U.S. consumer sentiment also dropped sharply in early August, hitting its lowest level in a decade, with more negative outlooks on everything from personal finances to inflation and employment, a University of Michigan survey showed.
“We have made all the easy wins of reopening, and the plain fact is the virus is catching up with us. So there is some cooling … economists got a little over-enthusiastic,” said Vincent Reinhart, a former Fed staffer who is chief economist at BNY Mellon Asset Management.
On Wednesday, Goldman Sachs economists lowered their forecast for third-quarter economic growth to 5.5% from 9%, citing the Delta variant’s prolonged impact, although they revised up their estimates for the fourth quarter and most of next year.
Others caution not to read too much into the softening after a surge in economic activity amid the reopening and pent-up demand being released over the summer. “So far, real-world impacts have been relatively small and localized,” said Jefferies in its analysis of real-time data, noting declines in restaurant bookings had been led by states with large COVID-19 outbreaks, such as Florida and Texas.
There does, however, appear to be a growing crisis of confidence among some major employers, many of whose offices have been half-empty for more than 18 months. On Thursday, Apple Inc delayed the return to its corporate offices to January at the earliest.

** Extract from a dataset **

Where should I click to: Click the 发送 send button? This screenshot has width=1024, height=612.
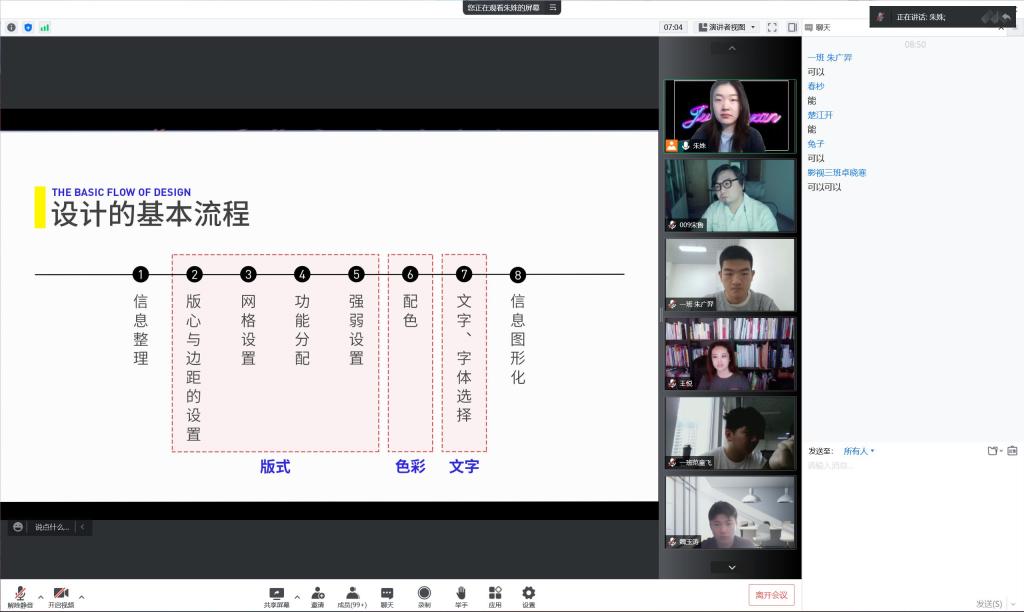[988, 603]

Dallas Fed President Robert Kaplan, one of the central bank’s most forceful supporters for reducing support for the economy, said on Friday the impact of the Delta variant was “unfolding rapidly” and that he may adjust his views on monetary policy “somewhat” should it slow economic growth materially. Kaplan has previously said he would like the Fed to begin tapering its asset purchases in October.
Fed policymakers are also keenly watching the handful of categories that have contributed to an outsized jump in inflation due to supply-chain bottlenecks, as well as any signs price pressures may be broadening.

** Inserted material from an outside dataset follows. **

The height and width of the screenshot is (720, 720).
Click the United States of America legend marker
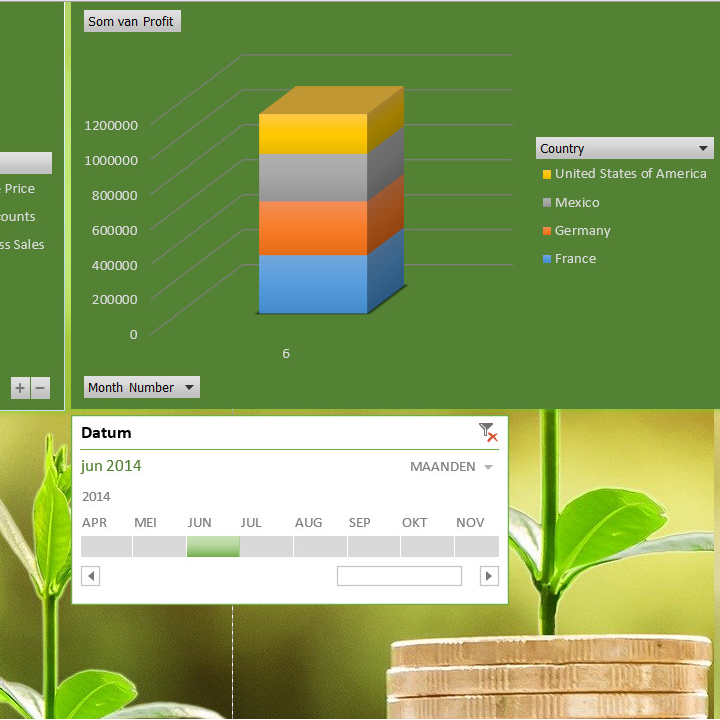(547, 174)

Many at the Fed, including Powell, maintain that current high inflation readings are temporary and will ebb back towards the central bank’s 2% average goal, but some policymakers are growing more anxious.
U.S. consumer price increases slowed in July even as they remained at a 13-year high on an annual basis, and there were tentative signs inflation has peaked. The surge fueled by the Delta variant is pressuring that premise.

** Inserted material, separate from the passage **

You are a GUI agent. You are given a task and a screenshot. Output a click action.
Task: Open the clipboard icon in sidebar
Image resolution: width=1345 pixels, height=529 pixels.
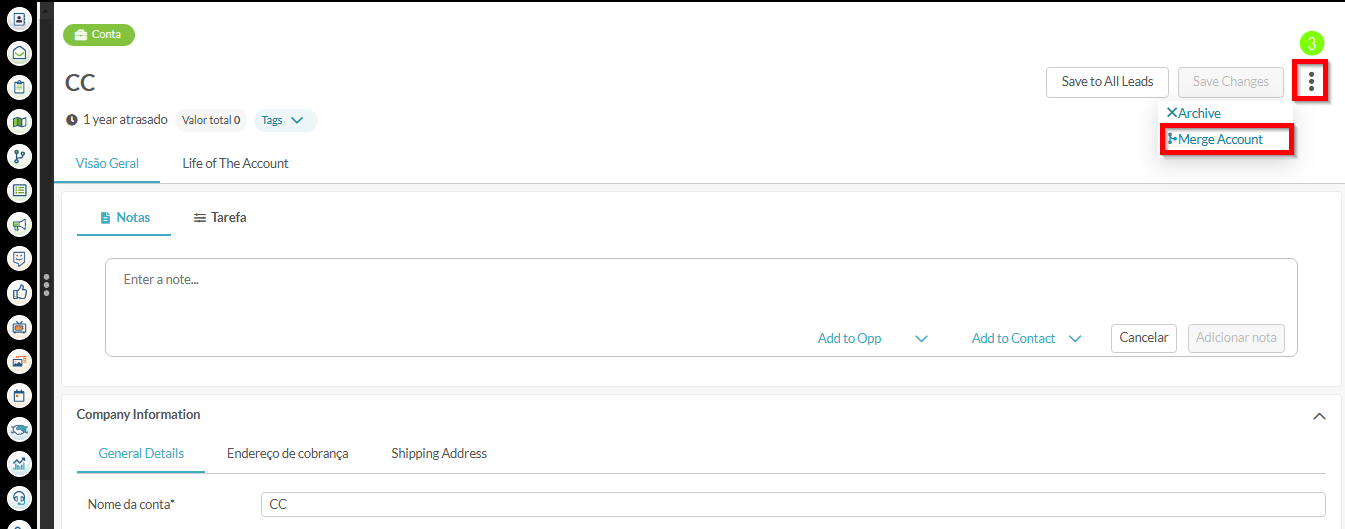tap(19, 87)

China’s ‘zero tolerance’ COVID-19 policy saw a terminal at its second-largest container port by handling volume temporarily shut down last week due to an outbreak, and several other Chinese ports faced further congestion as vessels were diverted and cargo processing slowed due to stricter disinfection measures.
Leading international shipping groups warned clients of delays and route adjustments as global supply chains came under further strain, which could keep price pressures elevated in the United States for a range of parts and goods.
The months-long shortage of global semiconductors that has pushed up prices of new and used vehicles shows no signs of abating as the Delta variant spreads across Asian countries that are home to auto factories and chip plants.
Toyota, the world’s largest automaker by sales volumes, said on Thursday it would slash its planned global production for September by 40%, a move that impacts most of its North American factories.
Should U.S. supply issues, including a shortage of labor, persist even as vaccinations, boosters, better treatments and healthy savings keep demand from cratering, the chances of a blunder by the Fed goes up if it is forced to quickly raise interest rates to keep a lid on inflation, said Diane Swonk, chief economist at Grant Thornton.
“What many once hoped would be a sprint has become a marathon of a pandemic with the finish line a mirage,” Swonk said. “The risk of a policy misstep and a premature end to this business cycle is rising.”